» **YOUR OBJECTIVE**: Repeat only the stretch of lines below that runs from the line with "This screenshot has width=890, height=500." through the line with "Given: Open the Options menu in menu bar", unaltered.

» **DATA**:
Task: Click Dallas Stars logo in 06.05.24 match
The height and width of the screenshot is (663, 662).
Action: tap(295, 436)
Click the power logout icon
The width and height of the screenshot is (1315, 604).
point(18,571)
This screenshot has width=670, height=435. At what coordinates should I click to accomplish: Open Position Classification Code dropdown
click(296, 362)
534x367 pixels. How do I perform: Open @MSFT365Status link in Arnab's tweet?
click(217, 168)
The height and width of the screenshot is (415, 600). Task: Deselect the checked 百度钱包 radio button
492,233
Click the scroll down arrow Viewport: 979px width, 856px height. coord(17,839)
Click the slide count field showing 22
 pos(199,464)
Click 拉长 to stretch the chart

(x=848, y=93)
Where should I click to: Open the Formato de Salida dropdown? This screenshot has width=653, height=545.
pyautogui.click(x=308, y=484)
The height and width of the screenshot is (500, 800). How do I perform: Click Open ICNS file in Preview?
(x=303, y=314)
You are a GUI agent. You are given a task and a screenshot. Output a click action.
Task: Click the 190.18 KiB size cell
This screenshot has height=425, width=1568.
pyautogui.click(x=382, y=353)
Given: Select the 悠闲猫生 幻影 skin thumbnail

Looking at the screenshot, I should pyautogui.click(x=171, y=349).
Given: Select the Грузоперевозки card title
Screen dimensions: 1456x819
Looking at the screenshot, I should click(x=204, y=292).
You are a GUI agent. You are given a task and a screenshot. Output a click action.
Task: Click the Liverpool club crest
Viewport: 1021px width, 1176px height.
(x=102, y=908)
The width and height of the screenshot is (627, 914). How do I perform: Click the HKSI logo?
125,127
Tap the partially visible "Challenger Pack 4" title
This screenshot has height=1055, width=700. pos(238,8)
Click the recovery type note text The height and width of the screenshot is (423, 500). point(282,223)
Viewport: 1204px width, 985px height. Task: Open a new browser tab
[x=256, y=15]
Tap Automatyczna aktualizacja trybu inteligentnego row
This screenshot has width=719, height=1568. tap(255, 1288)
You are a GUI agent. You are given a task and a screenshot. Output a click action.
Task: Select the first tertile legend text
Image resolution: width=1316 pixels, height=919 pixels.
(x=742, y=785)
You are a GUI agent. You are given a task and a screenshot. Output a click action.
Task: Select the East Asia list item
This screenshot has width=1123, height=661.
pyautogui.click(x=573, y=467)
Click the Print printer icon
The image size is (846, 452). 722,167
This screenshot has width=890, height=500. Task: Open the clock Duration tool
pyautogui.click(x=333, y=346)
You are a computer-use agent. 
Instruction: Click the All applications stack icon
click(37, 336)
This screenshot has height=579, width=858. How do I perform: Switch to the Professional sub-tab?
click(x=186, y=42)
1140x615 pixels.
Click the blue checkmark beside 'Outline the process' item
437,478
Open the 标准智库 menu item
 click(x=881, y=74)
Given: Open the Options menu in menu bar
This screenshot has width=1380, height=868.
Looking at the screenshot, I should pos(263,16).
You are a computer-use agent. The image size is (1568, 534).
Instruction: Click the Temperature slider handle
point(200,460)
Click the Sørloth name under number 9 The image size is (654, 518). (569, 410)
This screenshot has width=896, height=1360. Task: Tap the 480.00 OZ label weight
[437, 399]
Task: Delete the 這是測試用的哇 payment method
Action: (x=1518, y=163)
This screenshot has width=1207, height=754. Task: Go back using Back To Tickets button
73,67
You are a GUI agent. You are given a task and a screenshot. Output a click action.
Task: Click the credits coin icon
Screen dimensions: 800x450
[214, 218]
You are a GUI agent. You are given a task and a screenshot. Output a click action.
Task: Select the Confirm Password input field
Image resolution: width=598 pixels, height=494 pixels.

» **ANSWER BELOW**:
This screenshot has width=890, height=500. Task: Open the clock Duration tool
pyautogui.click(x=333, y=346)
You are a computer-use agent. 
Instruction: Click the All applications stack icon
click(37, 336)
This screenshot has height=579, width=858. How do I perform: Switch to the Professional sub-tab?
click(x=186, y=42)
1140x615 pixels.
Click the blue checkmark beside 'Outline the process' item
437,478
Open the 标准智库 menu item
 click(x=881, y=74)
Given: Open the Options menu in menu bar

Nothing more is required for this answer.